Collected data
━━━━━━━━━━━━━━━━━━━━

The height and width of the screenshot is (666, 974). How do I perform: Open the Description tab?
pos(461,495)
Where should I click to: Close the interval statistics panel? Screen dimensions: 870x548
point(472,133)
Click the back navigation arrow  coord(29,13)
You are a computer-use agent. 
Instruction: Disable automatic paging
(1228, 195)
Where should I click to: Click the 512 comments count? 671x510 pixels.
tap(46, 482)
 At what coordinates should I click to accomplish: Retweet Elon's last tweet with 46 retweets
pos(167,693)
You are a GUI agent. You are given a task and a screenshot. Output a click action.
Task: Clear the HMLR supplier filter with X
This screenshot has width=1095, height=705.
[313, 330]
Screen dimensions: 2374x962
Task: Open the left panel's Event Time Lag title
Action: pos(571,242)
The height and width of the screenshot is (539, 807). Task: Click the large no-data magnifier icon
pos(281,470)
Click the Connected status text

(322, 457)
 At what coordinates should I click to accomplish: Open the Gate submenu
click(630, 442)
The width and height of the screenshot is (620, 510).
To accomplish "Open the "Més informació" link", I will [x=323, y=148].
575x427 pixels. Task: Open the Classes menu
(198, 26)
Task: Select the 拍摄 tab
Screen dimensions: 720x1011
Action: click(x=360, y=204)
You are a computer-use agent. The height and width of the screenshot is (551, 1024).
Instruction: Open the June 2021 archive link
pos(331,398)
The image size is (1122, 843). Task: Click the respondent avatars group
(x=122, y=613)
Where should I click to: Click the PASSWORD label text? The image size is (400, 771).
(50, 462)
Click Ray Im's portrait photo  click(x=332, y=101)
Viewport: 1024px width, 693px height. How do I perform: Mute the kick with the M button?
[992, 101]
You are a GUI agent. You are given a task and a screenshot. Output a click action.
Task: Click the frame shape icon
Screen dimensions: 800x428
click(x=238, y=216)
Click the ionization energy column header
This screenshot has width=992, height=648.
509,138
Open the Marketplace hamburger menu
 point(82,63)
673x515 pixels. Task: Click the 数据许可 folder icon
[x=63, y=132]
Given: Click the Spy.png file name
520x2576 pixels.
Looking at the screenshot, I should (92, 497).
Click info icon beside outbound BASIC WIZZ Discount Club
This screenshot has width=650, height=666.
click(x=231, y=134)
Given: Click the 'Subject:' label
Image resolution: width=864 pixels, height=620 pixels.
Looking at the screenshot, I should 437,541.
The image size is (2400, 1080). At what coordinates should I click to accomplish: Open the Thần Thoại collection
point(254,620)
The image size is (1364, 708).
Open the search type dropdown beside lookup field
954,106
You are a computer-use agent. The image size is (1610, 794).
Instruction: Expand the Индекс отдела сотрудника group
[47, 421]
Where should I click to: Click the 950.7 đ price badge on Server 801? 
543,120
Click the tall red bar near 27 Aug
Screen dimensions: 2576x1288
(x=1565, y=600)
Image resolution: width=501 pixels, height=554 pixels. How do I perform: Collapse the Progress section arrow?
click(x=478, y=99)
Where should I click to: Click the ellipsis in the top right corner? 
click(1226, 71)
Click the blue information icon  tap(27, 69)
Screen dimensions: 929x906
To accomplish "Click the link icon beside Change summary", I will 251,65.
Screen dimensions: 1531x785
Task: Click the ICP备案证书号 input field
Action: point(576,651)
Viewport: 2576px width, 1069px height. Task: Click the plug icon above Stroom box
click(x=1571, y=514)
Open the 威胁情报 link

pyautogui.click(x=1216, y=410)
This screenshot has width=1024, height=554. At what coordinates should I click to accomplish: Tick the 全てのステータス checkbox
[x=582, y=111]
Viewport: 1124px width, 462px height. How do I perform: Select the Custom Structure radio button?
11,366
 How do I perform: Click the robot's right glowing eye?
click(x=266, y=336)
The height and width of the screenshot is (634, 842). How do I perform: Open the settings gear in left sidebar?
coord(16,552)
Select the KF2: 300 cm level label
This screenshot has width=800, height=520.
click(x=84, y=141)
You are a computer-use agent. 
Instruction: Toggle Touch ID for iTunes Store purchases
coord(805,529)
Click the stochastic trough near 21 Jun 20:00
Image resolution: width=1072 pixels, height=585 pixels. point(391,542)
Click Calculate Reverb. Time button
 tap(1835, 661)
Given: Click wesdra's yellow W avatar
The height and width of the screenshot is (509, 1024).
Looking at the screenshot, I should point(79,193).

━━━━━━━━━━━━━━━━━━━━

● **Aim of the exercise**
Each record must be duplicated exactly, with none missing.

● **Answer box**
The height and width of the screenshot is (666, 974). How do I perform: Open the Description tab?
pos(461,495)
Where should I click to: Close the interval statistics panel? Screen dimensions: 870x548
point(472,133)
Click the back navigation arrow  coord(29,13)
You are a computer-use agent. 
Instruction: Disable automatic paging
(1228, 195)
Where should I click to: Click the 512 comments count? 671x510 pixels.
tap(46, 482)
 At what coordinates should I click to accomplish: Retweet Elon's last tweet with 46 retweets
pos(167,693)
You are a GUI agent. You are given a task and a screenshot. Output a click action.
Task: Clear the HMLR supplier filter with X
This screenshot has width=1095, height=705.
[313, 330]
Screen dimensions: 2374x962
Task: Open the left panel's Event Time Lag title
Action: pos(571,242)
The height and width of the screenshot is (539, 807). Task: Click the large no-data magnifier icon
pos(281,470)
Click the Connected status text

(322, 457)
 At what coordinates should I click to accomplish: Open the Gate submenu
click(630, 442)
The width and height of the screenshot is (620, 510).
To accomplish "Open the "Més informació" link", I will [x=323, y=148].
575x427 pixels. Task: Open the Classes menu
(198, 26)
Task: Select the 拍摄 tab
Screen dimensions: 720x1011
Action: click(x=360, y=204)
You are a computer-use agent. The height and width of the screenshot is (551, 1024).
Instruction: Open the June 2021 archive link
pos(331,398)
The image size is (1122, 843). Task: Click the respondent avatars group
(x=122, y=613)
Where should I click to: Click the PASSWORD label text? The image size is (400, 771).
(50, 462)
Click Ray Im's portrait photo  click(x=332, y=101)
Viewport: 1024px width, 693px height. How do I perform: Mute the kick with the M button?
[992, 101]
You are a GUI agent. You are given a task and a screenshot. Output a click action.
Task: Click the frame shape icon
Screen dimensions: 800x428
click(x=238, y=216)
Click the ionization energy column header
This screenshot has width=992, height=648.
509,138
Open the Marketplace hamburger menu
 point(82,63)
673x515 pixels. Task: Click the 数据许可 folder icon
[x=63, y=132]
Given: Click the Spy.png file name
520x2576 pixels.
Looking at the screenshot, I should (92, 497).
Click info icon beside outbound BASIC WIZZ Discount Club
This screenshot has width=650, height=666.
click(x=231, y=134)
Given: Click the 'Subject:' label
Image resolution: width=864 pixels, height=620 pixels.
Looking at the screenshot, I should 437,541.
The image size is (2400, 1080). At what coordinates should I click to accomplish: Open the Thần Thoại collection
point(254,620)
The image size is (1364, 708).
Open the search type dropdown beside lookup field
954,106
You are a computer-use agent. The image size is (1610, 794).
Instruction: Expand the Индекс отдела сотрудника group
[47, 421]
Where should I click to: Click the 950.7 đ price badge on Server 801? 
543,120
Click the tall red bar near 27 Aug
Screen dimensions: 2576x1288
(x=1565, y=600)
Image resolution: width=501 pixels, height=554 pixels. How do I perform: Collapse the Progress section arrow?
click(x=478, y=99)
Where should I click to: Click the ellipsis in the top right corner? 
click(1226, 71)
Click the blue information icon  tap(27, 69)
Screen dimensions: 929x906
To accomplish "Click the link icon beside Change summary", I will 251,65.
Screen dimensions: 1531x785
Task: Click the ICP备案证书号 input field
Action: point(576,651)
Viewport: 2576px width, 1069px height. Task: Click the plug icon above Stroom box
click(x=1571, y=514)
Open the 威胁情报 link

pyautogui.click(x=1216, y=410)
This screenshot has width=1024, height=554. At what coordinates should I click to accomplish: Tick the 全てのステータス checkbox
[x=582, y=111]
Viewport: 1124px width, 462px height. How do I perform: Select the Custom Structure radio button?
11,366
 How do I perform: Click the robot's right glowing eye?
click(x=266, y=336)
The height and width of the screenshot is (634, 842). How do I perform: Open the settings gear in left sidebar?
coord(16,552)
Select the KF2: 300 cm level label
This screenshot has width=800, height=520.
click(x=84, y=141)
You are a computer-use agent. 
Instruction: Toggle Touch ID for iTunes Store purchases
coord(805,529)
Click the stochastic trough near 21 Jun 20:00
Image resolution: width=1072 pixels, height=585 pixels. point(391,542)
Click Calculate Reverb. Time button
 tap(1835, 661)
Given: Click wesdra's yellow W avatar
The height and width of the screenshot is (509, 1024).
Looking at the screenshot, I should point(79,193).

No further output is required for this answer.